CMS Final Rule on Prior Authorizations

CMS has finalized a rule aimed at improving the prior authorization process, which includes:

  • Implementing electronic prior authorization (ePA) systems to streamline requests.

  • Requiring payers to provide faster turnaround times for prior authorization decisions.

  • Enhancing transparency by mandating that payers provide specific reasons for denials.

These changes are designed to reduce administrative burdens and improve patient access to necessary care. View the fact sheet here.

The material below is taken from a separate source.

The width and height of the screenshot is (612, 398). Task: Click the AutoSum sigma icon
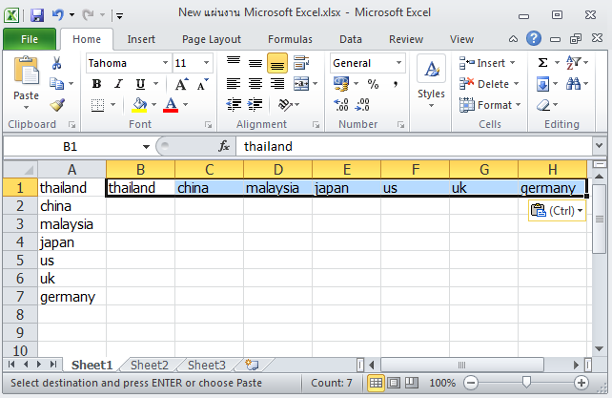pyautogui.click(x=543, y=63)
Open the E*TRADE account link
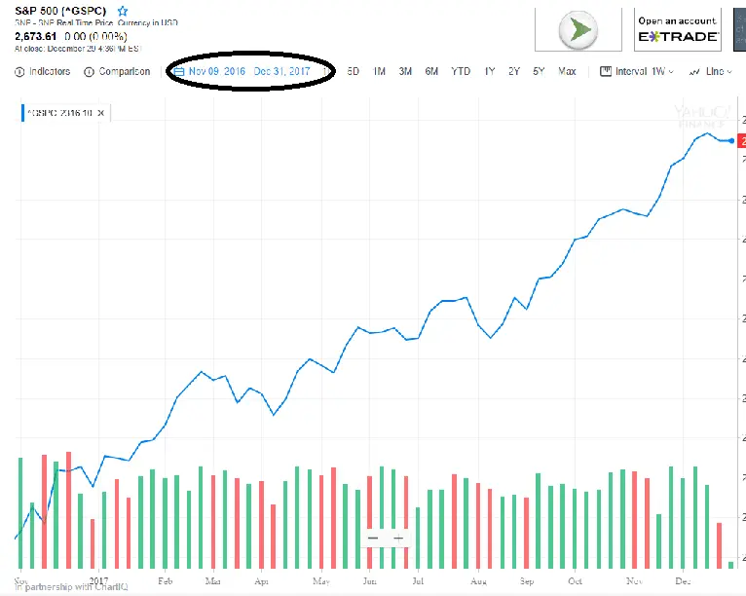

TRICARE West Region Waiver Extended Through June 30, 2025

The Defense Health Agency has extended the temporary waiver of outpatient referral requirements for TRICARE Prime beneficiaries in the West Region through June 30, 2025. This waiver allows TRICARE Prime enrollees to receive outpatient specialty care without prior authorization from TriWest Healthcare Alliance, provided they have a referral from their Primary Care Manager (PCM).

Key Points:

  • Effective Dates: Referrals issued between January 1 and June 30, 2025, are valid for services rendered through September 30, 2025.

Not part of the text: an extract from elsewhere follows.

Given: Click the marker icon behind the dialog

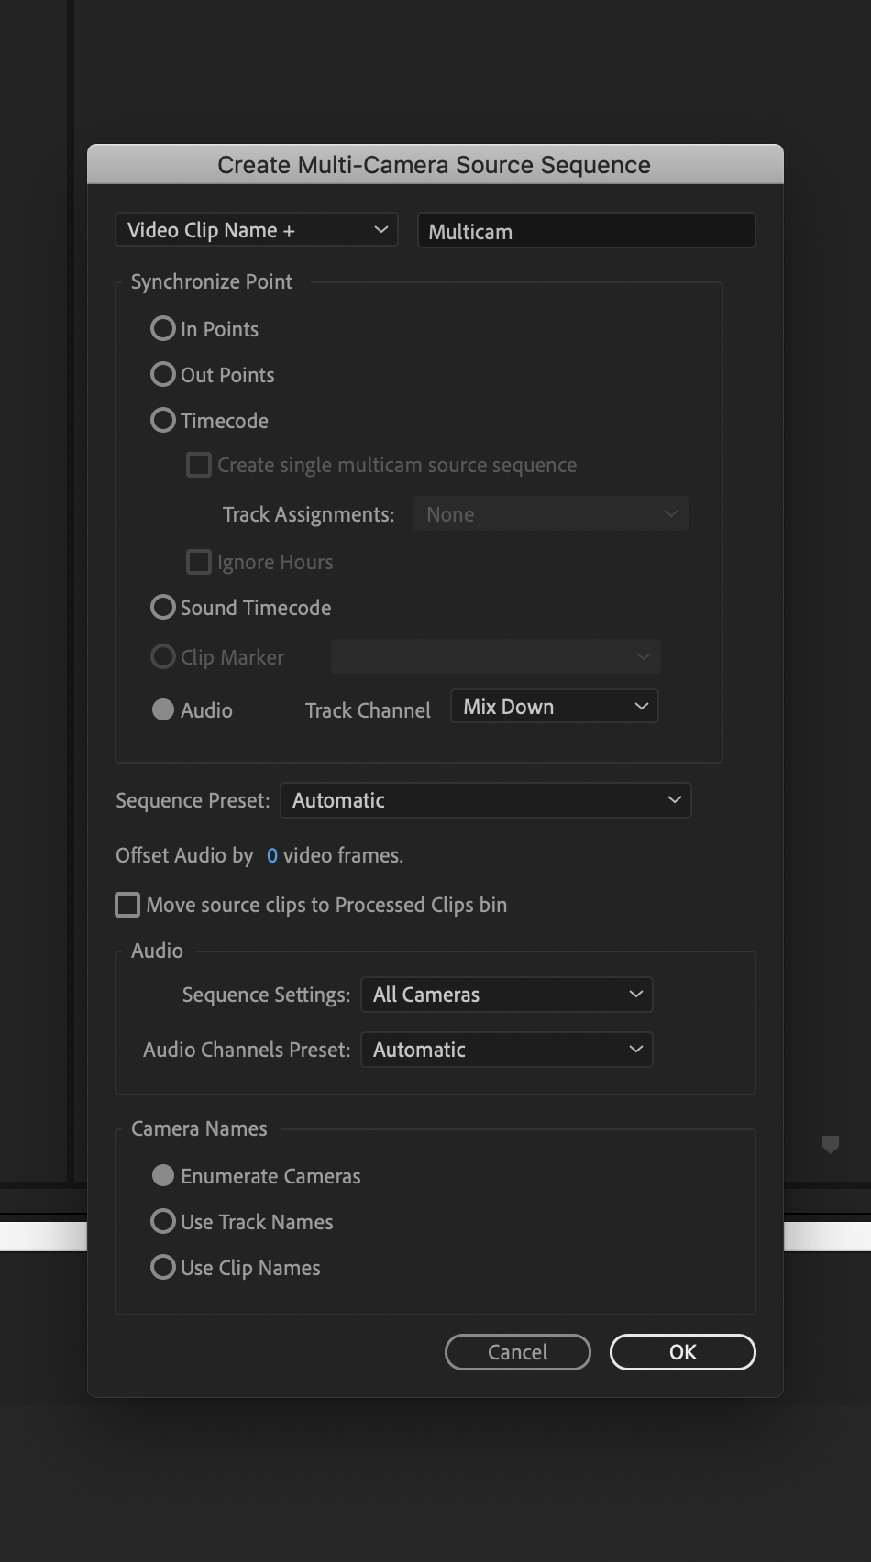Looking at the screenshot, I should pos(831,1144).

  • Provider Requirements: Services must be rendered by TRICARE-authorized providers.

  • This extension aims to ensure uninterrupted access to necessary outpatient specialty care for TRICARE Prime enrollees in the West Region.

BCBS Federal Audit Refund Requests

Many providers are reporting that Blue Cross Blue Shield Federal Employee Program (FEP) plans have initiated refund requests tied to a recent claims audit. These refund letters are being issued for claims dating back several years and appear to be related to coding or documentation discrepancies flagged during the audit.

Key Points:

  • Refund amounts vary but may span multiple dates of service and patients.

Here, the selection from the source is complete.